**PROMPT:**
Without any change, set down every record below.

----

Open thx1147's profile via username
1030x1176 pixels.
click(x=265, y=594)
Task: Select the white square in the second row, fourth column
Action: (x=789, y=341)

----

**PROBLEM SOLUTION:**
Open thx1147's profile via username
1030x1176 pixels.
click(x=265, y=594)
Task: Select the white square in the second row, fourth column
Action: (x=789, y=341)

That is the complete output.